§ SELECTED EXTRACT
'''

Get in on the new craze for digital art
Last month, younger adults with time and money on their hands rocked the investing world when they descended en masse on GameStop and AMC Entertainment, taking on the hedge funds and investment banks. Christie’s is hoping to lure this rabble into shaking up the traditionally staid world of art auctions. It is offering Everydays – The First 5000 Days (2021), an artwork by Mike Winkelmann, known as Beeple to his 1.8 million Instagram followers. In 2007, Winkelmann began creating an image a day, which he has collected together into this one piece (pictured right). It was 13 years in the making and was “minted” on 16 February. Everydays is a “non-fungible token” (NFT) and this is the first time a major auction house has offered a solely digital NFT, with online bidding due to run until 11 March. But what on earth is an NFT?

'''

§ GIVEN ENTRIES
'''

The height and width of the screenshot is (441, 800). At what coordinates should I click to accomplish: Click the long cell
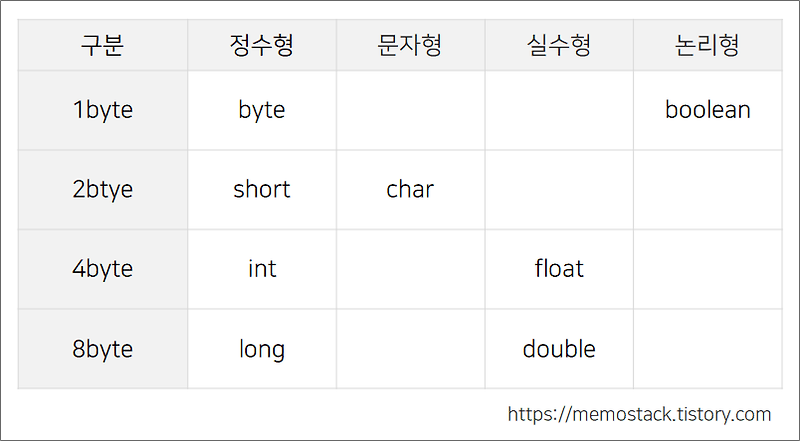(x=262, y=349)
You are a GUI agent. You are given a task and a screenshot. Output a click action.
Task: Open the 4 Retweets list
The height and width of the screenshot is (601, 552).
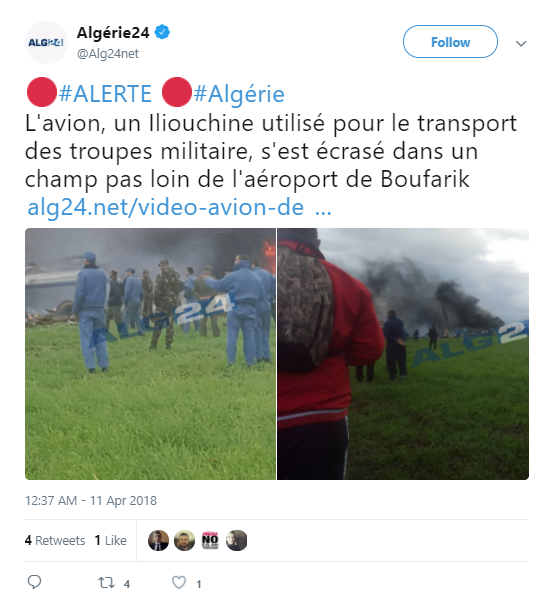[55, 540]
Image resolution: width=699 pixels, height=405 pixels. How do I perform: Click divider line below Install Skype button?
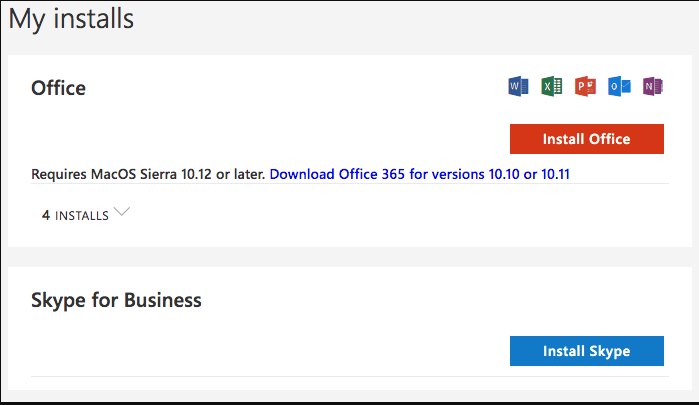[350, 377]
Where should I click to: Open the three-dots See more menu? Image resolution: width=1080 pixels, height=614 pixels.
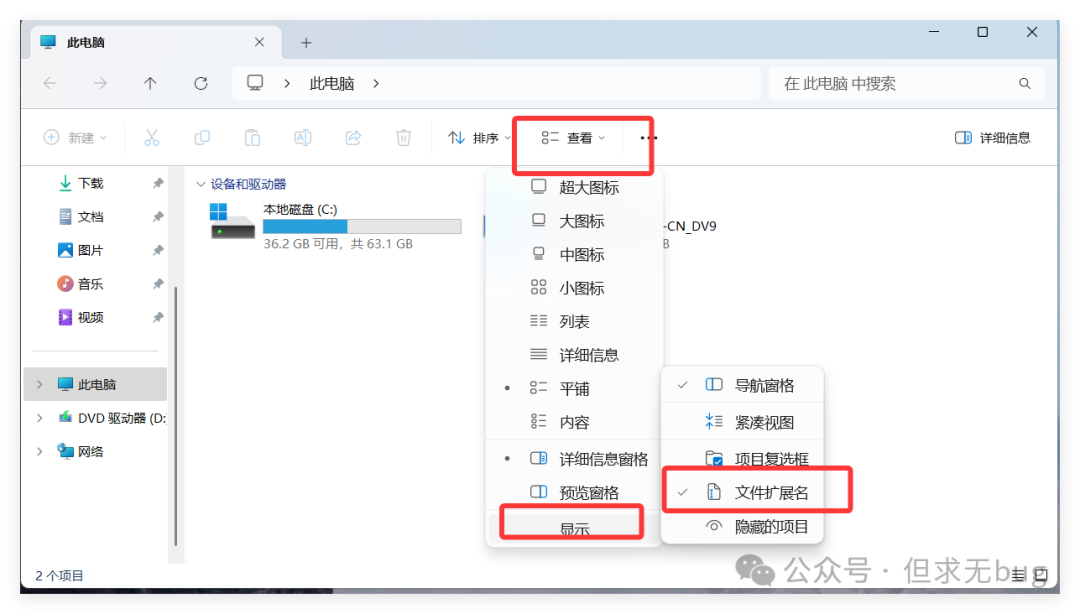click(649, 138)
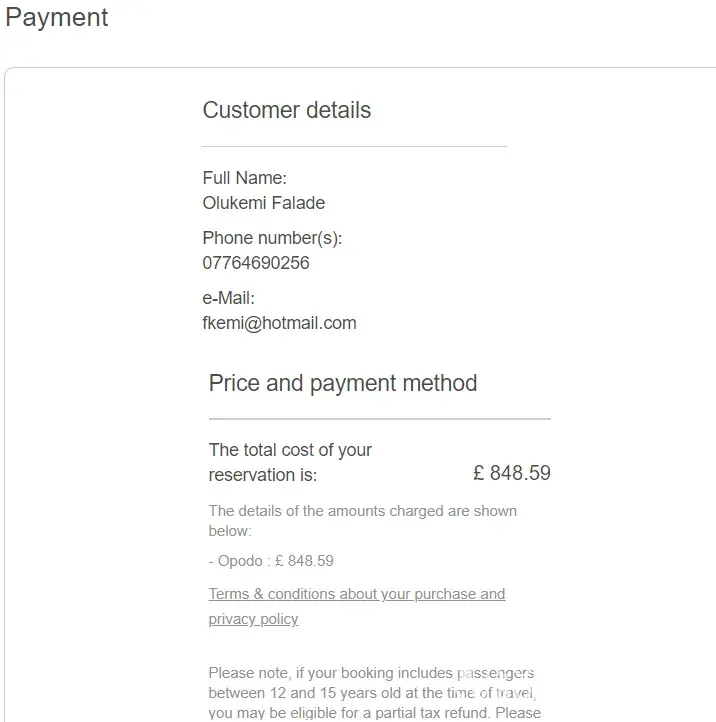Image resolution: width=716 pixels, height=722 pixels.
Task: Click the 'reservation is:' text line
Action: coord(262,475)
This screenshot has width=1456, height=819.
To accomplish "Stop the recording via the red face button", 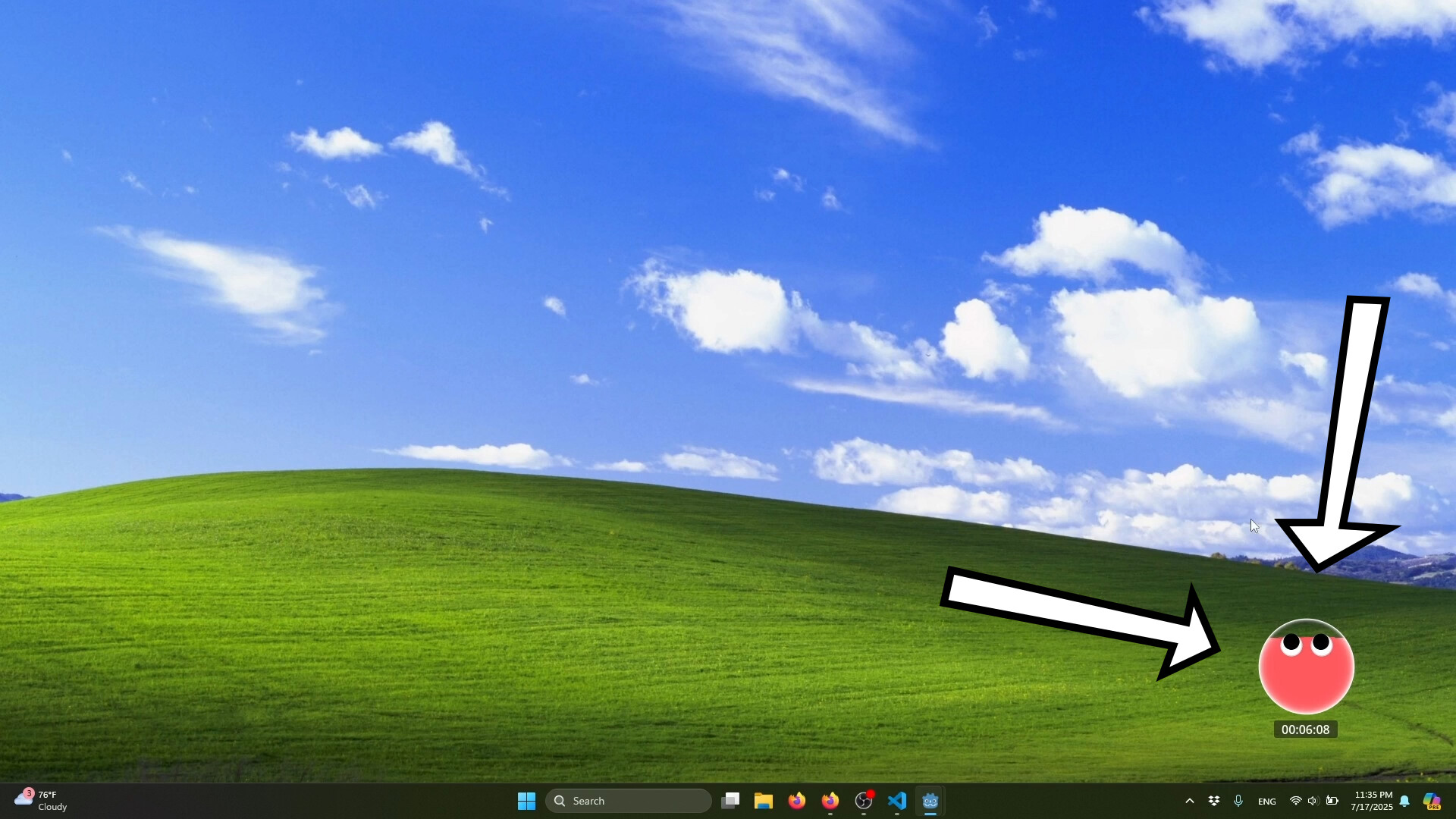I will pos(1305,667).
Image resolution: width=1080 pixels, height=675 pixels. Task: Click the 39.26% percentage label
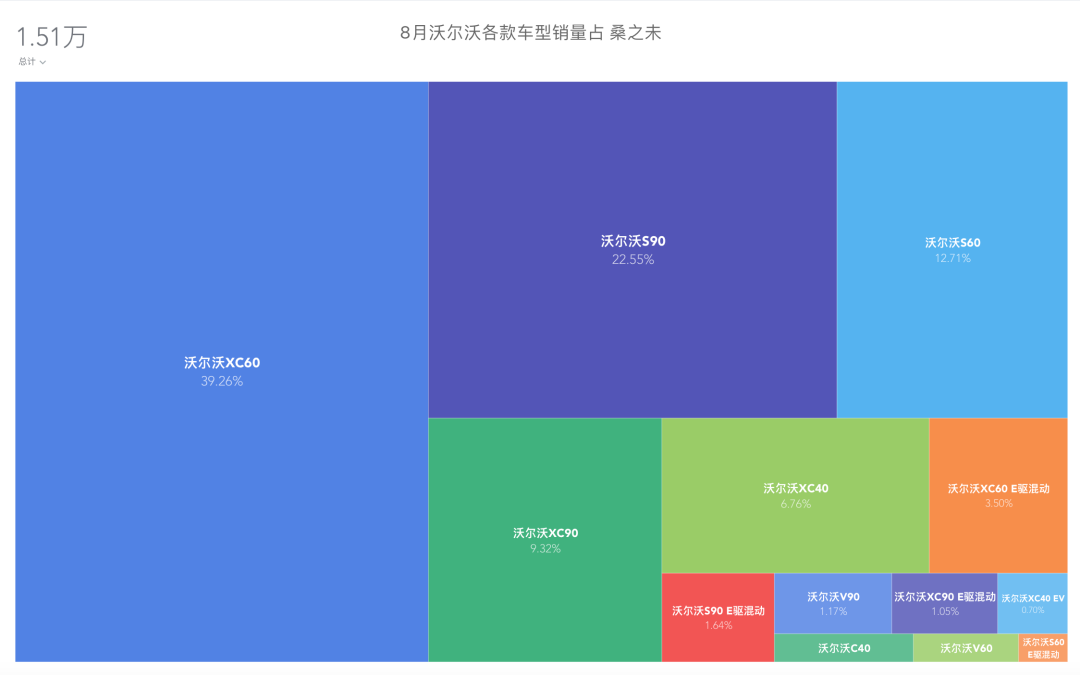[x=221, y=381]
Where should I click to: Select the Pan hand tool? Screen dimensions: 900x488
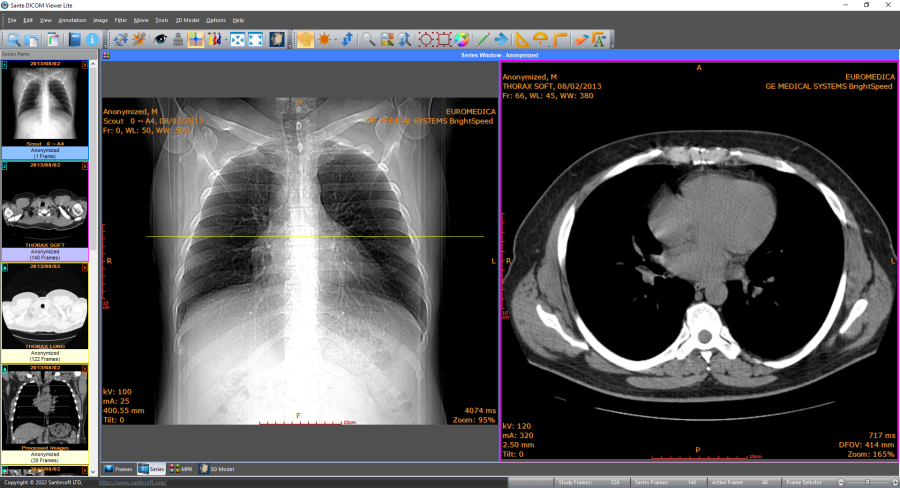304,40
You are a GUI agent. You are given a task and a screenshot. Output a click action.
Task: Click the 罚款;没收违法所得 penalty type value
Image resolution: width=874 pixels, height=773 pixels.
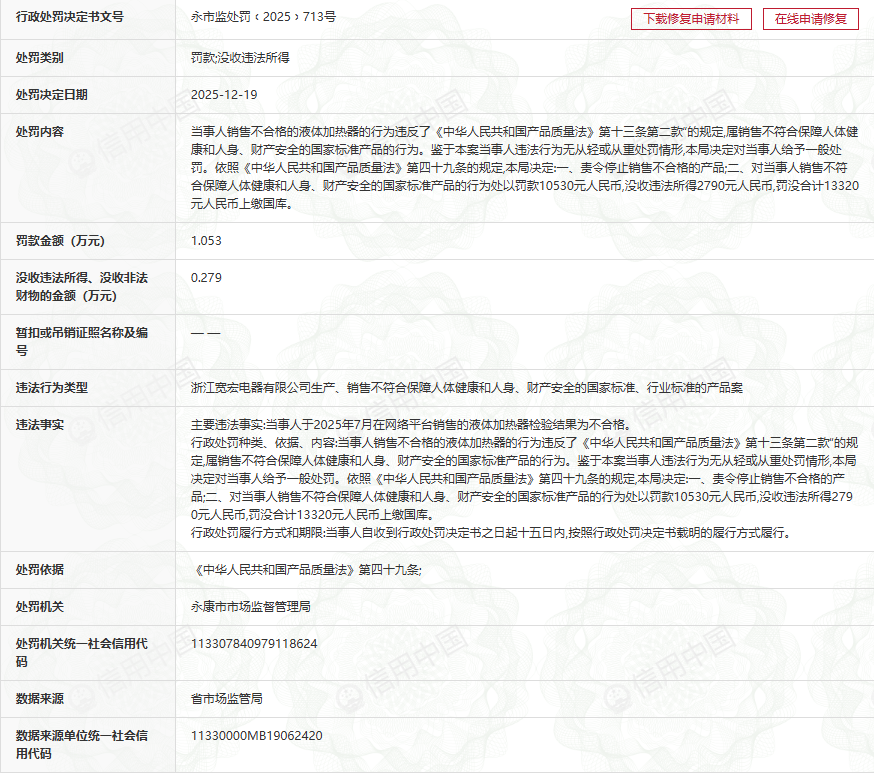[x=240, y=58]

'''

§ WRITTEN INSTRUCTION
In the article on digital art, swap "rabble" for "crowd" and give the passage starting at "Get in on the" and ending at "earth is an NFT?".

§ PROBLEM SOLUTION
Get in on the new craze for digital art
Last month, younger adults with time and money on their hands rocked the investing world when they descended en masse on GameStop and AMC Entertainment, taking on the hedge funds and investment banks. Christie’s is hoping to lure this crowd into shaking up the traditionally staid world of art auctions. It is offering Everydays – The First 5000 Days (2021), an artwork by Mike Winkelmann, known as Beeple to his 1.8 million Instagram followers. In 2007, Winkelmann began creating an image a day, which he has collected together into this one piece (pictured right). It was 13 years in the making and was “minted” on 16 February. Everydays is a “non-fungible token” (NFT) and this is the first time a major auction house has offered a solely digital NFT, with online bidding due to run until 11 March. But what on earth is an NFT?